Only the line containing "The width and height of the screenshot is (647, 312)." and the lines after it, through the end of the data below, are to be returned, each exactly as it stands.

▸ Data for this task:
= Beginning of Section =

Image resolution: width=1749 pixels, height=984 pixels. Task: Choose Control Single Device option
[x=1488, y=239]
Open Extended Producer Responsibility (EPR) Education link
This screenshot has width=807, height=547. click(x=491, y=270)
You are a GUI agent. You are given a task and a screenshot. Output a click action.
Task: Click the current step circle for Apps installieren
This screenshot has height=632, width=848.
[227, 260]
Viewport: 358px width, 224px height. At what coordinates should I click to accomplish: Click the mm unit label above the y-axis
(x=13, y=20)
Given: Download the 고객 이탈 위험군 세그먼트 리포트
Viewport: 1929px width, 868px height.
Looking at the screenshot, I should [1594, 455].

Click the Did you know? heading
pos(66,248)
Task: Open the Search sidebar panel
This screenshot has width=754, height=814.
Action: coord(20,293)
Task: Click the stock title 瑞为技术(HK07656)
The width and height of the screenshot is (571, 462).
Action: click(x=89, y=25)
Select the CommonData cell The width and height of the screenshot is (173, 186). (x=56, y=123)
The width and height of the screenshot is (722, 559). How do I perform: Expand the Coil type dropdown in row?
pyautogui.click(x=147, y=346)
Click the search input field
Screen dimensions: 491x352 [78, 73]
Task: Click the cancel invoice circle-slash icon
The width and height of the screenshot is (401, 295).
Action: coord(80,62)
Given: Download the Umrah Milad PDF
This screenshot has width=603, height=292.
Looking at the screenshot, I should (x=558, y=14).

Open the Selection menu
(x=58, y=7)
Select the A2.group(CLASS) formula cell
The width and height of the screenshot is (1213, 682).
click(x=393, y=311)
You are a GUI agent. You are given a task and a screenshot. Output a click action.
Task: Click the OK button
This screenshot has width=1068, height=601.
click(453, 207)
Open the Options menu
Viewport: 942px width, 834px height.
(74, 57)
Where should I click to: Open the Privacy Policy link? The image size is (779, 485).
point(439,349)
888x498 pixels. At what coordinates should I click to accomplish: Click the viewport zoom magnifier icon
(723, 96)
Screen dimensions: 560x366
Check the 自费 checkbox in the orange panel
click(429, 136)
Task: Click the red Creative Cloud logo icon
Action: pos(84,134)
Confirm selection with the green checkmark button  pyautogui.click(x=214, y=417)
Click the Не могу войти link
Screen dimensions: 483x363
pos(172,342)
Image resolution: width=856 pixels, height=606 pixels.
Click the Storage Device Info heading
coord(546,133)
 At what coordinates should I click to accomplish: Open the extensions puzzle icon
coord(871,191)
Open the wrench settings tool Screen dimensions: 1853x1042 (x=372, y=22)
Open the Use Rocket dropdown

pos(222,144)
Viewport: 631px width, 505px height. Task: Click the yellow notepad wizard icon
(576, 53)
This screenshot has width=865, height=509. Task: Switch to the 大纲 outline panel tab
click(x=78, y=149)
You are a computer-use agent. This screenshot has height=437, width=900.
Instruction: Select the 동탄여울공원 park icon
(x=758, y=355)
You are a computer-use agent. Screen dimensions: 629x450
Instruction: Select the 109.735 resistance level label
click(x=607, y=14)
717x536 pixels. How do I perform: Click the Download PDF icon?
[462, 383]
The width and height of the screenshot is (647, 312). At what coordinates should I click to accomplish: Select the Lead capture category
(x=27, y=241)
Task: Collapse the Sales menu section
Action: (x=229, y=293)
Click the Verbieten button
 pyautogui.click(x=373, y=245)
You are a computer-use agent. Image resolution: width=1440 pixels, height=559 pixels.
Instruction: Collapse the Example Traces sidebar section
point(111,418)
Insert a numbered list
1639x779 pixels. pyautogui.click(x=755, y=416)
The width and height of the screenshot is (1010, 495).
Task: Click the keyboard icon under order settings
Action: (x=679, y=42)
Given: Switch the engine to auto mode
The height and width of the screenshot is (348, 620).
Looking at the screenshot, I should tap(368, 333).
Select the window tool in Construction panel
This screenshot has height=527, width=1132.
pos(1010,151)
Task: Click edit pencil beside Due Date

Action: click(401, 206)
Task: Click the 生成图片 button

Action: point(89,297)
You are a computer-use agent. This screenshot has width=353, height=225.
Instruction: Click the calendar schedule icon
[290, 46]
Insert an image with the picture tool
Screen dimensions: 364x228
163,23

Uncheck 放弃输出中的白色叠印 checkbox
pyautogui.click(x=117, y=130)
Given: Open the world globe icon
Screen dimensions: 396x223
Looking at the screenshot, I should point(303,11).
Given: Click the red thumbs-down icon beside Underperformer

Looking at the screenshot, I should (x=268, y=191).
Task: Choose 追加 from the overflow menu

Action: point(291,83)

= End of Section =

▸ Solution:
The width and height of the screenshot is (647, 312). At what coordinates should I click to accomplish: Select the Lead capture category
(x=27, y=241)
Task: Collapse the Sales menu section
Action: (x=229, y=293)
Click the Verbieten button
 pyautogui.click(x=373, y=245)
You are a computer-use agent. Image resolution: width=1440 pixels, height=559 pixels.
Instruction: Collapse the Example Traces sidebar section
point(111,418)
Insert a numbered list
1639x779 pixels. pyautogui.click(x=755, y=416)
The width and height of the screenshot is (1010, 495).
Task: Click the keyboard icon under order settings
Action: (x=679, y=42)
Given: Switch the engine to auto mode
The height and width of the screenshot is (348, 620).
Looking at the screenshot, I should tap(368, 333).
Select the window tool in Construction panel
This screenshot has height=527, width=1132.
pos(1010,151)
Task: Click edit pencil beside Due Date

Action: click(401, 206)
Task: Click the 生成图片 button

Action: point(89,297)
You are a computer-use agent. This screenshot has width=353, height=225.
Instruction: Click the calendar schedule icon
[290, 46]
Insert an image with the picture tool
Screen dimensions: 364x228
163,23

Uncheck 放弃输出中的白色叠印 checkbox
pyautogui.click(x=117, y=130)
Given: Open the world globe icon
Screen dimensions: 396x223
Looking at the screenshot, I should point(303,11).
Given: Click the red thumbs-down icon beside Underperformer

Looking at the screenshot, I should (x=268, y=191).
Task: Choose 追加 from the overflow menu

Action: point(291,83)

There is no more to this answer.